Feature-wise, this is pretty similar: where Context: GimmeArena is very close to where arena: &'a Arena from before.

This also clashes with another understanding of what a “capturing impl” might be, namely where the captured values are accessible from the &mut self argument, which would allow conveniently defining Iterators, visitors etc.

All in all I’m not too sold on this; I’m showing it because it’s a good illustration that the important notion either way is data-carrying impls.

Conclusion

I hope I got you excited about capabilities, and/or about trait-bounds-as-values! What I find compelling is how naturally “trait bounds carry runtime values” interacts with the rest of the language.

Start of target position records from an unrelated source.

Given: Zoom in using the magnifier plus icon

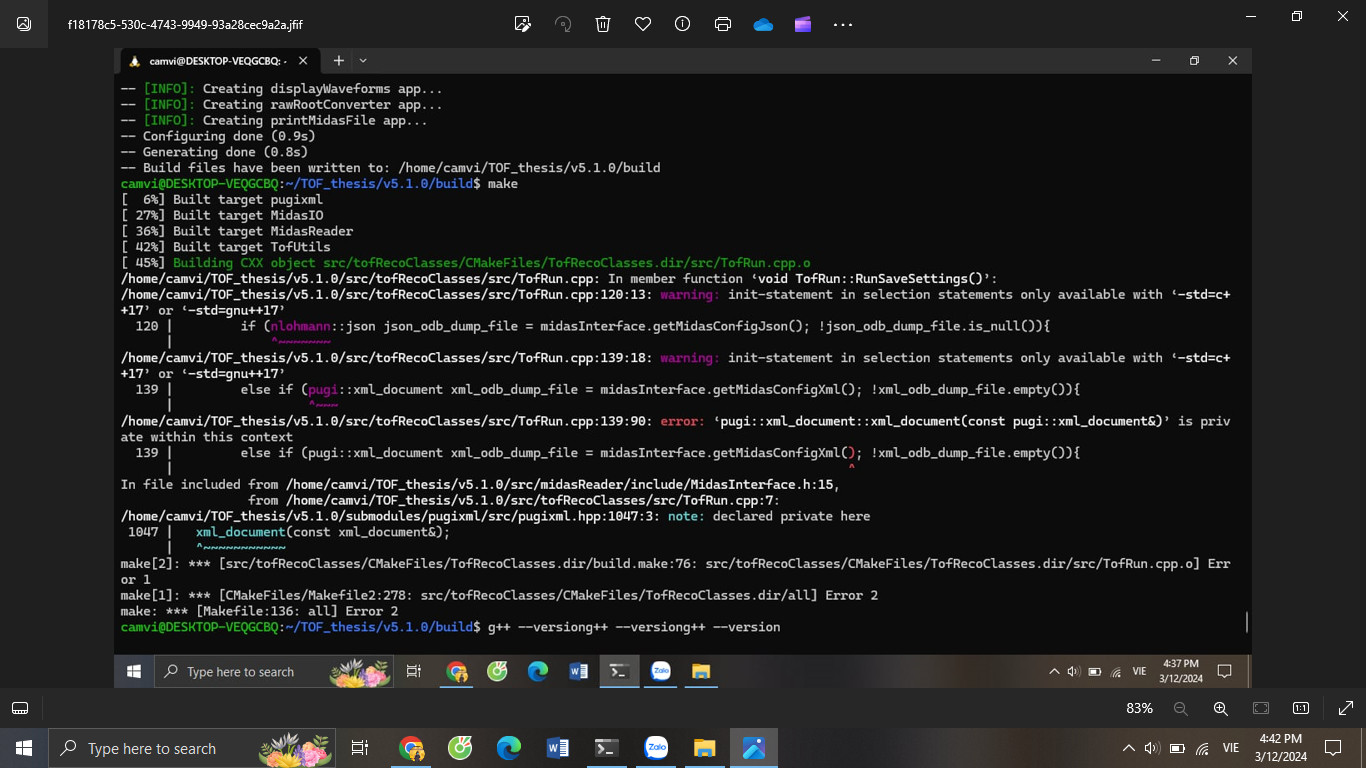Looking at the screenshot, I should tap(1221, 708).
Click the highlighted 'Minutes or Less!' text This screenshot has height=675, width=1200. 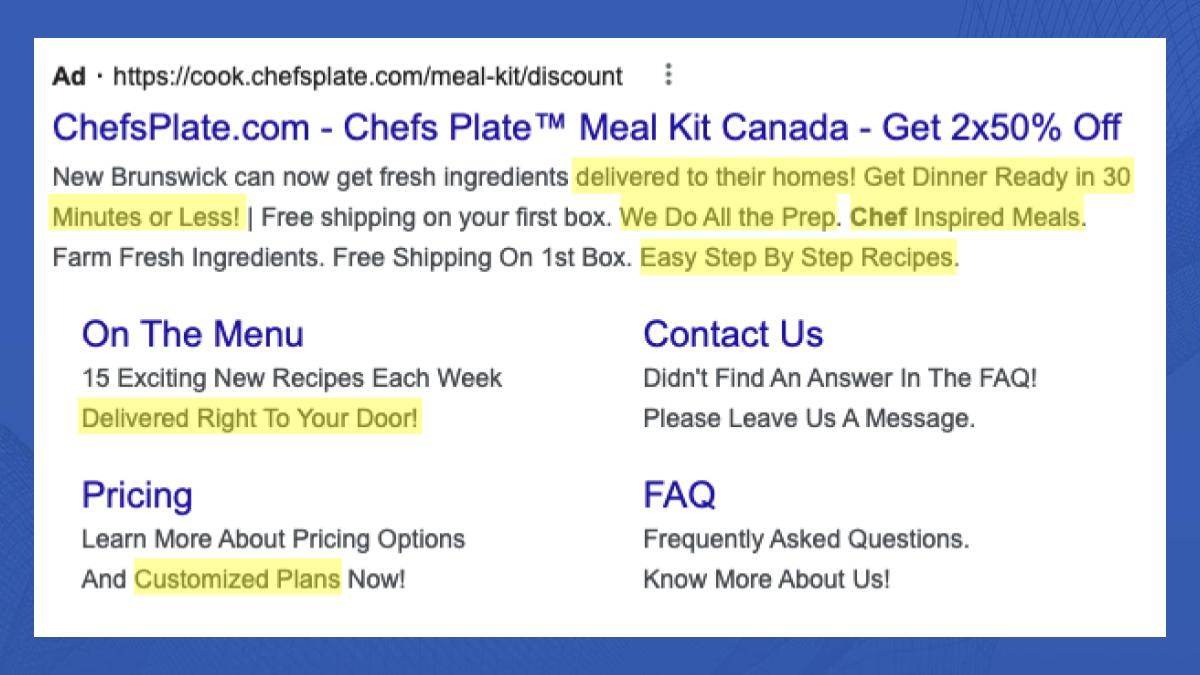(x=146, y=217)
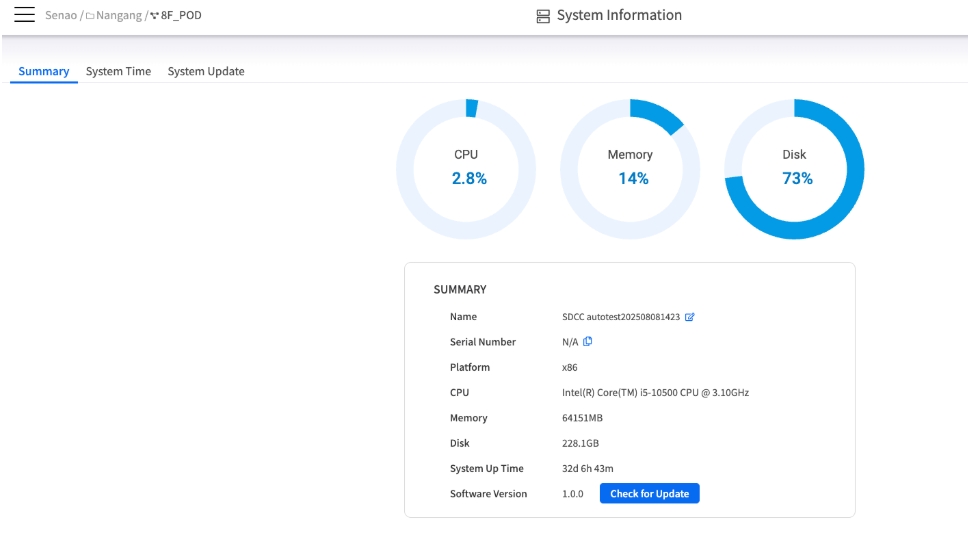
Task: Switch to the System Time tab
Action: [118, 72]
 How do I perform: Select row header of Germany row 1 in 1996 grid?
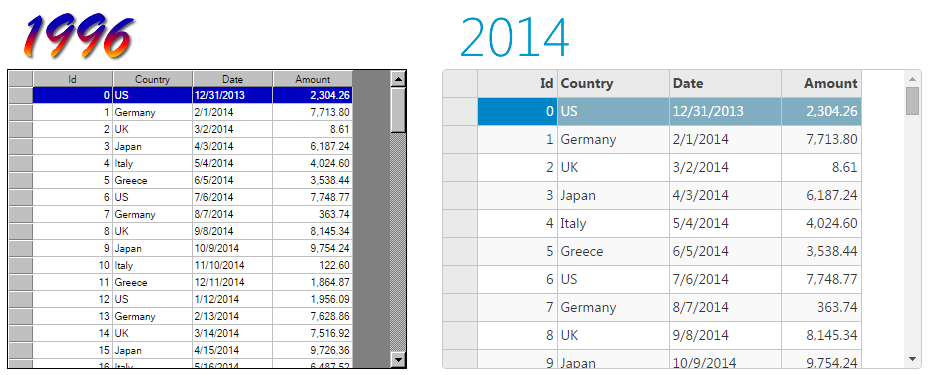tap(21, 113)
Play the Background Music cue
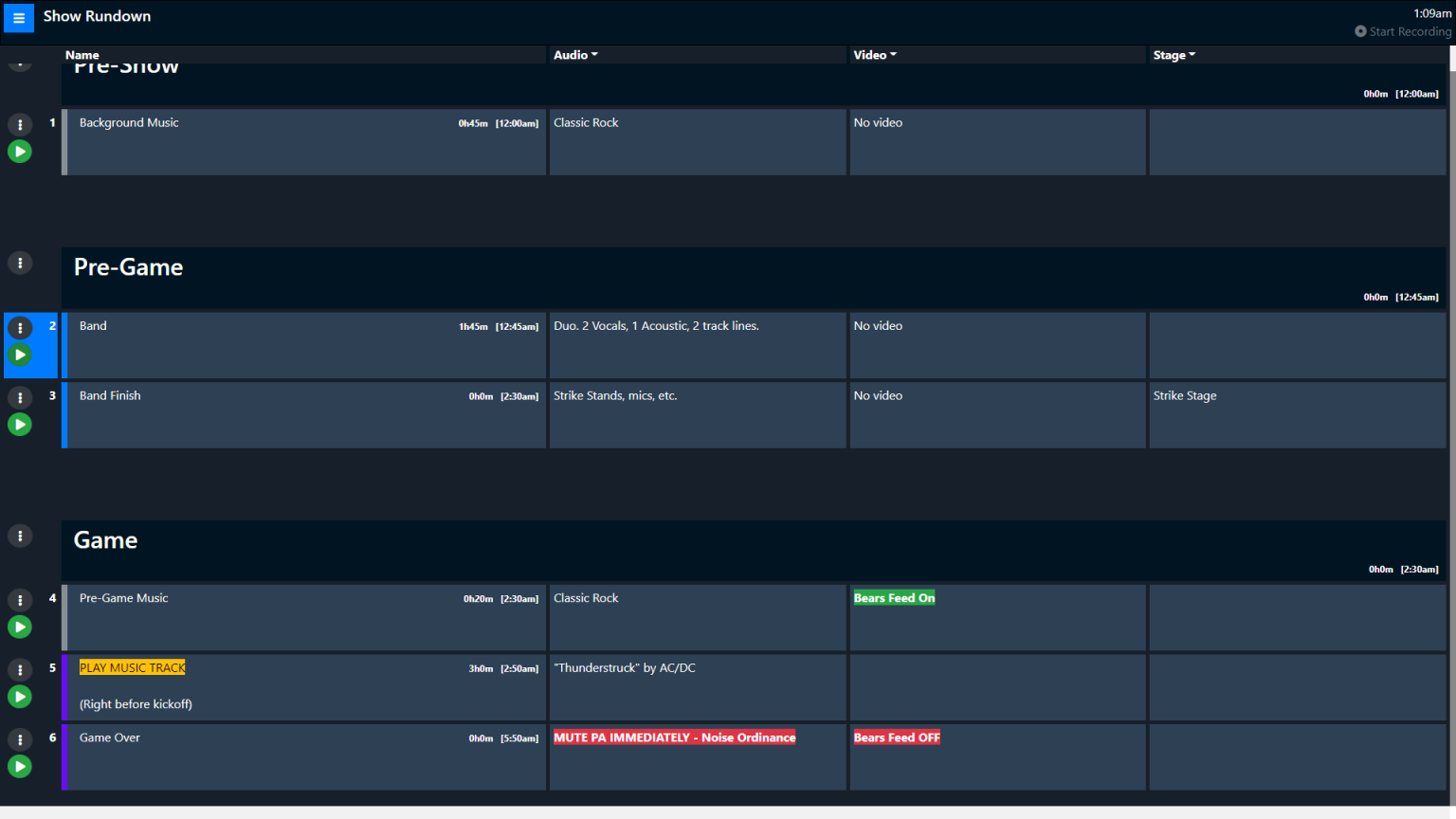1456x819 pixels. click(20, 151)
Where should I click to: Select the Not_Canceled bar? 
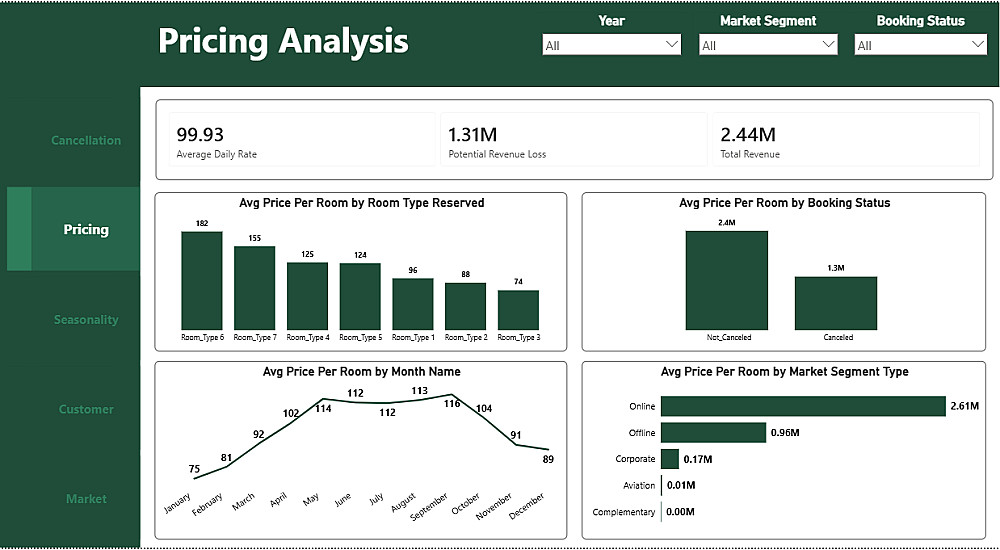pyautogui.click(x=727, y=280)
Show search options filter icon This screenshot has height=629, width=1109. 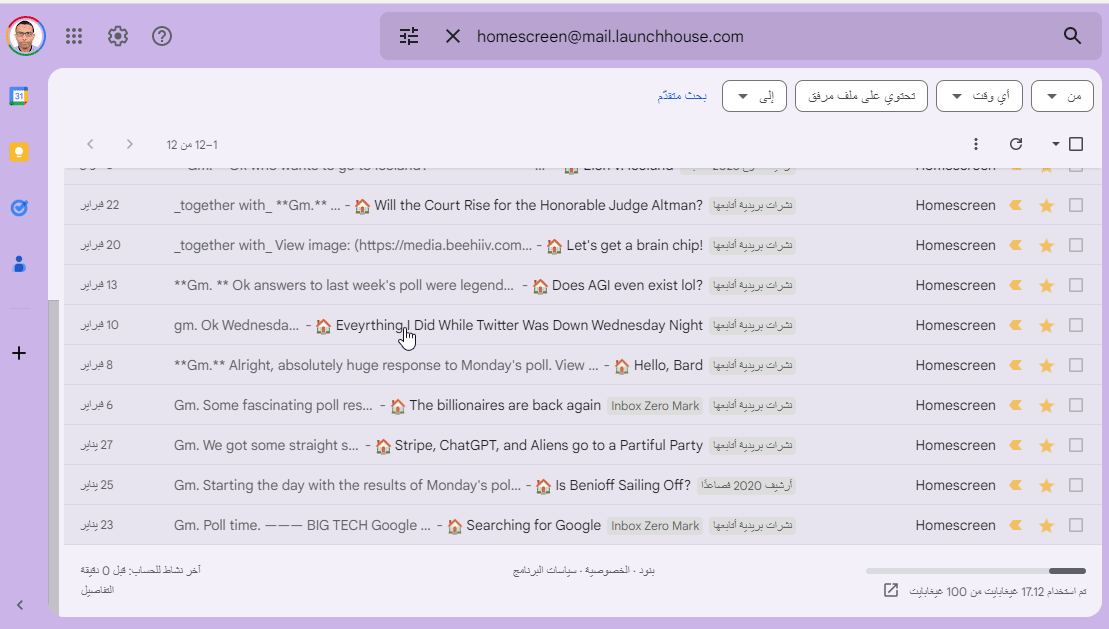point(409,36)
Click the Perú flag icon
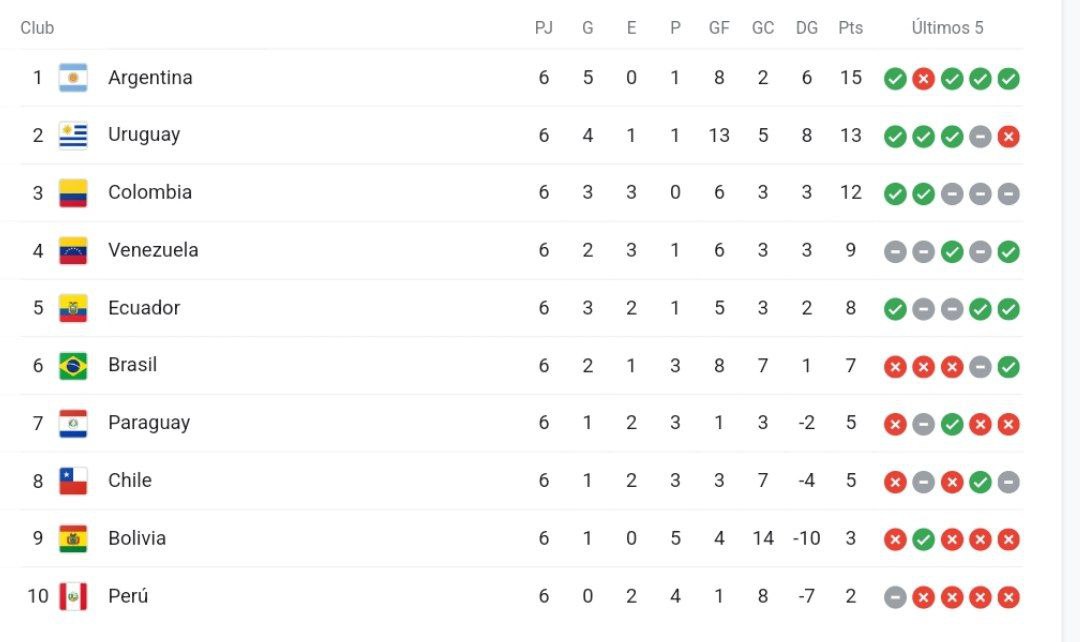Viewport: 1080px width, 642px height. click(x=73, y=597)
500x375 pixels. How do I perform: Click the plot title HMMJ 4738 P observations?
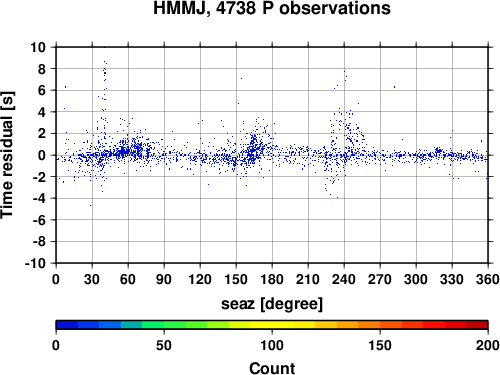click(272, 8)
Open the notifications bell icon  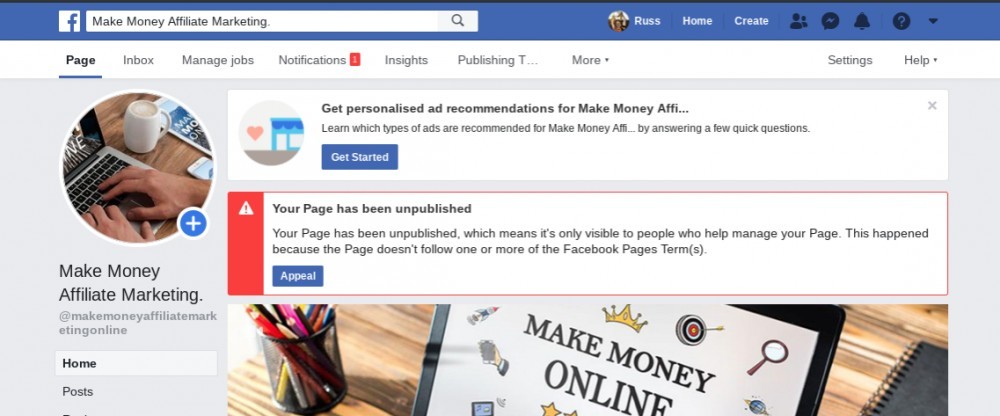pos(862,21)
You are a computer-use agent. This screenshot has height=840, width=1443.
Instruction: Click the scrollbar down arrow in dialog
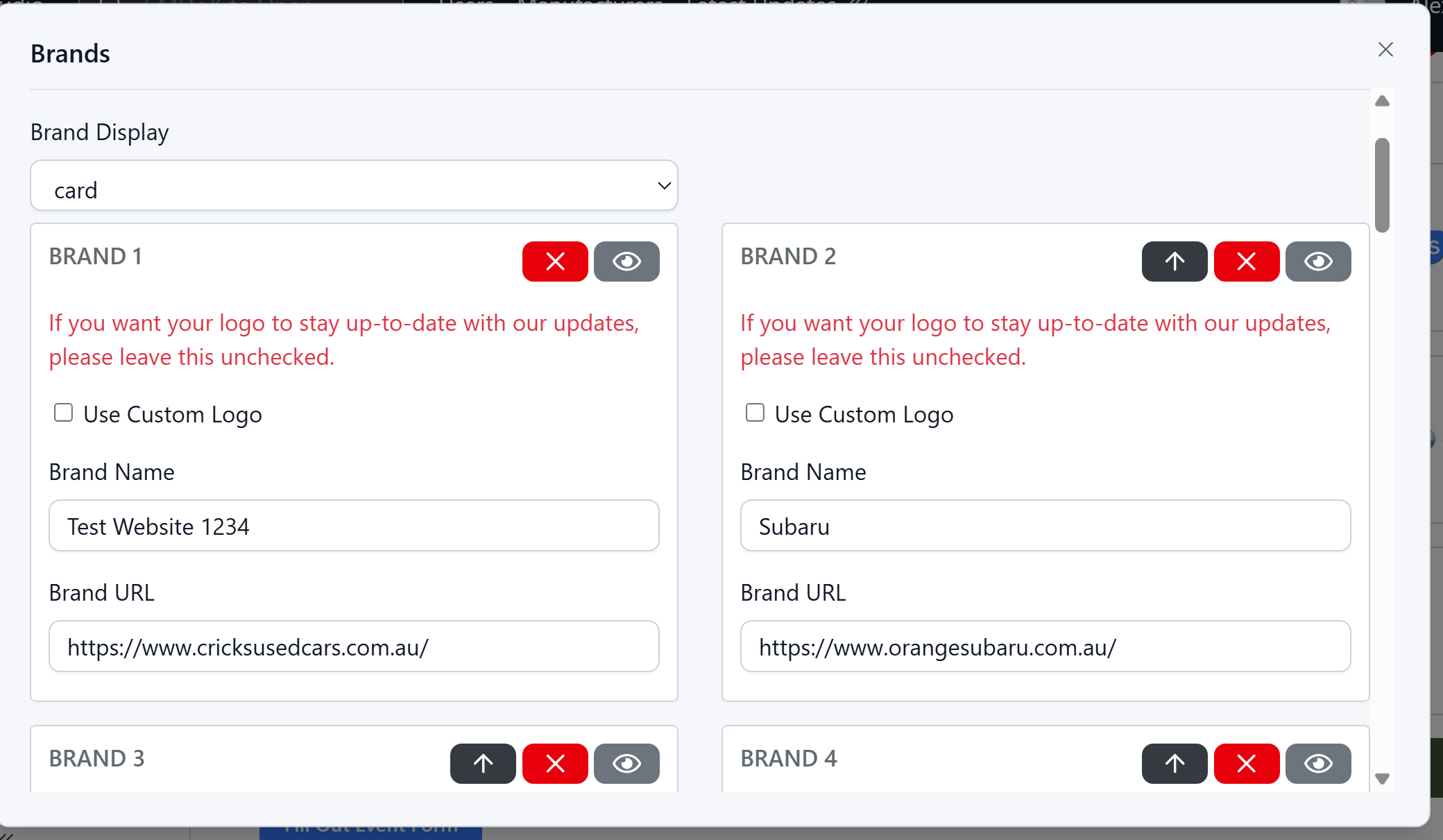coord(1382,778)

I’ll see you later for more explorations of dictionary-passing-style traits.

  1. See my last post 

  2. I’m fudging the difference between types and values here, but I don’t think there’s ambiguity in practice. A more precise way of doing this would be a magic associated type <T as Deserialize>::capabilities: 'static + Send

  3. Basically “is fully known at compile-time”, so there’s no need to thread any value. That’s very different from T: const Trait which would mean “its methods can be called at compile-time”. We’ll probably not use such a similar notation, that would be confusing af x) 

  4. Not sure I’m using this trait right, but I understand it as “Copy but where the new value is borrowck-linked to the previous one”, and we need something along these lines.